Ação anti-inflamatória X efeitos colaterais
Antes de falar sobre os detalhes da pesquisa, é preciso explicar que os corticoides são medicamentos bastante usados para tratamento de inflamações, alergias, em contextos de imunossupressão e após transplantes, por exemplo. São fármacos bem consolidados e seguros, quando seguidas as recomendações médicas. O problema é que, quando usados por muito tempo, ou em doses elevadas, eles causam uma série de efeitos colaterais, podendo levar até ao diabetes e a dislipidemias (distúrbios relacionados ao aumento de gordura no sangue, incluindo a elevação do colesterol e de triglicerídeos). Em alguns casos, os problemas são irreversíveis.
“A gente trabalha com esses corticoides há anos. Eu trabalho com isso faz 20 anos.
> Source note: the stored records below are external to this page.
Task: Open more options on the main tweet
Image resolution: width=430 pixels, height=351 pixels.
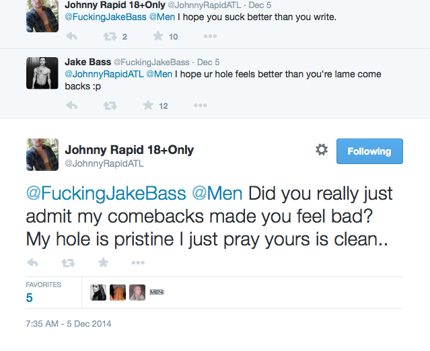Action: tap(138, 262)
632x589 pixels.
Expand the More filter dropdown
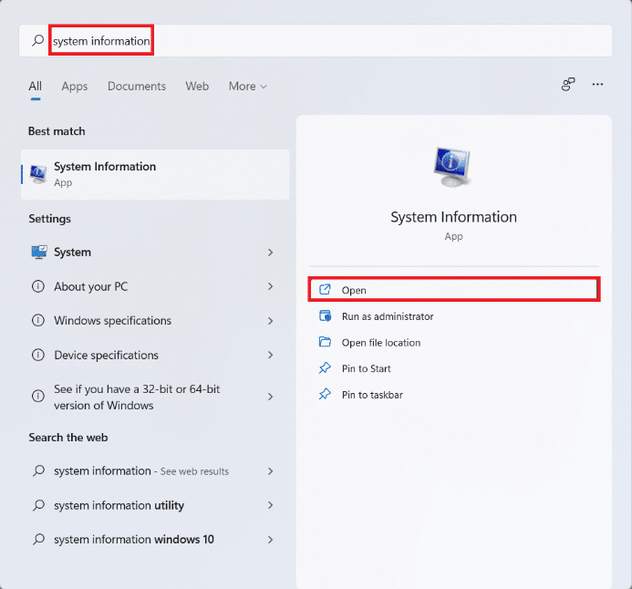tap(247, 87)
Basicamente, a gente tenta estudar em animais de laboratório o que acontece do ponto de vista metabólico, lá no pâncreas, mimetizando a exposição de uma pessoa a altas doses ou por um tempo prolongado a esse corticoide. O que dá para dizer é que seria idealmente interessante alguém encontrar uma molécula que produzisse os efeitos esperados do corticoide, que é a ação anti-inflamatória, sem os efeitos colaterais, ou com menos efeitos colaterais. E para isso, obviamente, tem vários grupos que tentam buscar moléculas que promovam essa ação”, comenta Alex Rafacho, professor do Departamento de Ciências Fisiológicas da UFSC e coordenador do Laboratório de Investigação de Doenças Crônicas (Lidoc) e do estudo.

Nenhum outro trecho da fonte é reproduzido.